The Great Swindle: The Story of the South Sea Bubble

The Great Swindle: The Story of the South Sea Bubble

Author: Cowles, Virginia

Cost: $17.99



Includes new introduction by Dr. Marc Faber. First published 1960.


South Sea Bubble, Speculation, London, Eighteenth Century, Crash, Sir John Blunt, Stanhope, Walpole, Craggs, Fraud


The Great Swindle : The Story of the South Sea Bubble

As winter turned to spring in 1720, London was afflicted with a speculative mania unprecedented in British history. As the "Bubble" of the South Sea Company stock reached its peak in the summer, new wealth was apparent throughout the City as profits, or credit on the expectation of gain, was expended in a display of finery, and conspicuous consumption. "We are informed that since the hurly-burly of stock jobbing there has appeared in London 200 new Coaches and Chariots, besides as many more on the stocks ... above 4,000 embroider'd Coats; about 3,000 gold watches at the sides of whores and wives; and some few acts of charity". Other promoters rushed to the market with their own "bubble stocks" keen to tap the public's enthusiasm - "any novelty could be sure of finding an imitator within a few days" - and money rushed in from the provinces. By Autumn, however the dream had turned to nightmare, and it was losses, debts and duplicity that preoccupied the Kingdom, as South Sea stock, and other new offerings, crashed. In the centuries since, this manic cycle has been repeated time and again, as we have most recently been reminded in the great "dotcom" boom.

Cowle's account, first published in 1960, documents the origins of this early speculative episode in the needs of an unpopular monarchy, ambitious politicians, distressed government debt, and the allure of John Law's apparently successful revival of French credit. The latter enterprise (the Mississippi scheme) also ended in catastrophe, though not before giving us the use of the French word "millionaire", yet was not heeded when inconvenient, and thus failed to provide an opportunity to defuse the events in England that euphoric summer.

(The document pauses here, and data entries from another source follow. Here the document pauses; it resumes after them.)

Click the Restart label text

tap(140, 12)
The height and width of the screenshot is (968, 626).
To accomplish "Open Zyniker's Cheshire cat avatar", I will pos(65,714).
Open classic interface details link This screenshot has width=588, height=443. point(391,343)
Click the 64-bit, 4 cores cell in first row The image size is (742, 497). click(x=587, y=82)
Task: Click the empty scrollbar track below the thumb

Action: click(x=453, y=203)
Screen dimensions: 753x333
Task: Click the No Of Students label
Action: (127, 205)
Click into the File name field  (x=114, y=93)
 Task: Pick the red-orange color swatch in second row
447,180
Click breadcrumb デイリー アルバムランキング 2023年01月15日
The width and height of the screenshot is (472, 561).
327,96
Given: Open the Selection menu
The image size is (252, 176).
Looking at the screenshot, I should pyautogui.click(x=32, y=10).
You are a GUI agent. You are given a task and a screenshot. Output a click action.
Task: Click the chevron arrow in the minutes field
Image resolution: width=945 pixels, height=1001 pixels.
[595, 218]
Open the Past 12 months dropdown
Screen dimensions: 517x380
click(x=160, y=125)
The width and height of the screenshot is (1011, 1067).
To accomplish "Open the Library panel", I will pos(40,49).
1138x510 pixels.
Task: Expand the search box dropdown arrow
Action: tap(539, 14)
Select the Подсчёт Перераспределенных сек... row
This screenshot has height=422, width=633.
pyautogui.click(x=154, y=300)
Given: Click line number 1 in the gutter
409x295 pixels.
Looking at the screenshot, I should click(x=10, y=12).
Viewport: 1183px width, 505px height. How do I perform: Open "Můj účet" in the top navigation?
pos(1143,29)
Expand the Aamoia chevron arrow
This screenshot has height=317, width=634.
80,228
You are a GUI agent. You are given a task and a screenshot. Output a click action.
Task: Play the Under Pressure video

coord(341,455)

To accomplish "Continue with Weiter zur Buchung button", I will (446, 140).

The text has now been reprinted by Hindsight Books with the benefit of a new introduction by Dr. Marc Faber, an authority of international market behaviour, as part of its library of investment history.



The Earl Of Oxford Page 9


  1. The Court and the Company 34
  2. Mr. Law and the Mississippi Boom 54
  3. The South Sea Scheme 73
  4. Trouble in paris 100
  5. London Goes Mad 117
  6. Crime and Punishment 142
  7. The End of the Affair 174

Chronology 185

Index 187

The South Sea Bubble

A new introduction by Dr. Marc Faber

From time to time a wave of optimism spreads around the world like a bush fire. People believe that they are seeing the dawn of a new era, which will bring unimaginable riches and prosperity to all. Waves of new era thinking are usually associated with discoveries (the Americas, gold deposits in California), the opening up of new territories (the Western territories of the US, the opening of China in recent years), the application of new inventions (canals, railroads, the automobile, radio, PCs, the Internet, wireless communication, etc), the rise in the price of an important commodity (rubber at the beginning of the 20th century, oil in the 1970s), peace treaties (the breakdown of communism), or strong economic performances. A typical feature of new era thinking is that it usually engulfs a country or the world not at the beginning of an era of prosperity, but towards the end of such a period and is associated with some sort of a 'rush' or investment mania. Two of the most well known examples of this phenomenon are John Law's Mississippi Scheme and the South Sea Bubble, which, in the early part of the 18th century, occurred almost simultaneously and are the subject of Virginia Cowles excellent book, 'The Great Swindle'.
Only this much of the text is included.